:: Your assignment ::
Using the line that contains "Returns (404, 1654)" as the first line and the last line of the data as the final one, give every line in that range again exactly.

Collected data

== == ==

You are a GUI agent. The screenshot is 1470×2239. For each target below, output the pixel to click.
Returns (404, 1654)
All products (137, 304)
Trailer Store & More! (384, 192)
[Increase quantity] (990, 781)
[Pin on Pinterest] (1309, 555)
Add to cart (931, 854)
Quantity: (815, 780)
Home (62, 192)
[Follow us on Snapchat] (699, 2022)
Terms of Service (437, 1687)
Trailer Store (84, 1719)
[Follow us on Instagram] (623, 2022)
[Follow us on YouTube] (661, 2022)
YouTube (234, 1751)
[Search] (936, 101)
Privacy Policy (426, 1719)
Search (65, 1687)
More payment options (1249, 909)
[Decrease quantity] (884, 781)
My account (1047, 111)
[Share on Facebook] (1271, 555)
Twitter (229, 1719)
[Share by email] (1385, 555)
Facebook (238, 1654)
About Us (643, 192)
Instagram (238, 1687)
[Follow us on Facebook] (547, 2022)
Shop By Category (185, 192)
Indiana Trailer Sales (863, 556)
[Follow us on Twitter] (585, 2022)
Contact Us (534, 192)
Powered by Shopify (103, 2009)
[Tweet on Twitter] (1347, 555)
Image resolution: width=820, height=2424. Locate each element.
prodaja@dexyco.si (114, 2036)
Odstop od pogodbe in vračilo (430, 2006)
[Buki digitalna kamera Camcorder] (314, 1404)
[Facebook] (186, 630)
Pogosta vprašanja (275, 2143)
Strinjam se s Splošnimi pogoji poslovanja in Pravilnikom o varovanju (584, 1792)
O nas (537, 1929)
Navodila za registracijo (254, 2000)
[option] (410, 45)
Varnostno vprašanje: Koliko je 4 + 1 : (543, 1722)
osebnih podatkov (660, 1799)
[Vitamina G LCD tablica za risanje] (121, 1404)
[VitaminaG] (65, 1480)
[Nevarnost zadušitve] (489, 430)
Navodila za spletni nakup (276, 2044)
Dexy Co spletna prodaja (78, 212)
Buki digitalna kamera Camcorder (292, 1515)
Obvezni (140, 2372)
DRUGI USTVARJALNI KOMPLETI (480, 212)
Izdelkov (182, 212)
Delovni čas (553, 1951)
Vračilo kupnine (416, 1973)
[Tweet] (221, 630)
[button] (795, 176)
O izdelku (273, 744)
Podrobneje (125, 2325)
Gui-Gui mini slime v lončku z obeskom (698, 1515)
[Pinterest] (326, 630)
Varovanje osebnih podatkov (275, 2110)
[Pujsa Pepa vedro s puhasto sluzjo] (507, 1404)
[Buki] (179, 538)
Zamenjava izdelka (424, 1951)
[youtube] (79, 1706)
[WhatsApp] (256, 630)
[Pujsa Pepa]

== == ==

:: Exercise result ::
Returns (404, 1654)
All products (137, 304)
Trailer Store & More! (384, 192)
[Increase quantity] (990, 781)
[Pin on Pinterest] (1309, 555)
Add to cart (931, 854)
Quantity: (815, 780)
Home (62, 192)
[Follow us on Snapchat] (699, 2022)
Terms of Service (437, 1687)
Trailer Store (84, 1719)
[Follow us on Instagram] (623, 2022)
[Follow us on YouTube] (661, 2022)
YouTube (234, 1751)
[Search] (936, 101)
Privacy Policy (426, 1719)
Search (65, 1687)
More payment options (1249, 909)
[Decrease quantity] (884, 781)
My account (1047, 111)
[Share on Facebook] (1271, 555)
Twitter (229, 1719)
[Share by email] (1385, 555)
Facebook (238, 1654)
About Us (643, 192)
Instagram (238, 1687)
[Follow us on Facebook] (547, 2022)
Shop By Category (185, 192)
Indiana Trailer Sales (863, 556)
[Follow us on Twitter] (585, 2022)
Contact Us (534, 192)
Powered by Shopify (103, 2009)
[Tweet on Twitter] (1347, 555)
Image resolution: width=820, height=2424. Locate each element.
prodaja@dexyco.si (114, 2036)
Odstop od pogodbe in vračilo (430, 2006)
[Buki digitalna kamera Camcorder] (314, 1404)
[Facebook] (186, 630)
Pogosta vprašanja (275, 2143)
Strinjam se s Splošnimi pogoji poslovanja in Pravilnikom o varovanju (584, 1792)
O nas (537, 1929)
Navodila za registracijo (254, 2000)
[option] (410, 45)
Varnostno vprašanje: Koliko je 4 + 1 : (543, 1722)
osebnih podatkov (660, 1799)
[Vitamina G LCD tablica za risanje] (121, 1404)
[VitaminaG] (65, 1480)
[Nevarnost zadušitve] (489, 430)
Navodila za spletni nakup (276, 2044)
Dexy Co spletna prodaja (78, 212)
Buki digitalna kamera Camcorder (292, 1515)
Obvezni (140, 2372)
DRUGI USTVARJALNI KOMPLETI (480, 212)
Izdelkov (182, 212)
Delovni čas (553, 1951)
Vračilo kupnine (416, 1973)
[Tweet] (221, 630)
[button] (795, 176)
O izdelku (273, 744)
Podrobneje (125, 2325)
Gui-Gui mini slime v lončku z obeskom (698, 1515)
[Pinterest] (326, 630)
Varovanje osebnih podatkov (275, 2110)
[Pujsa Pepa vedro s puhasto sluzjo] (507, 1404)
[Buki] (179, 538)
Zamenjava izdelka (424, 1951)
[youtube] (79, 1706)
[WhatsApp] (256, 630)
[Pujsa Pepa]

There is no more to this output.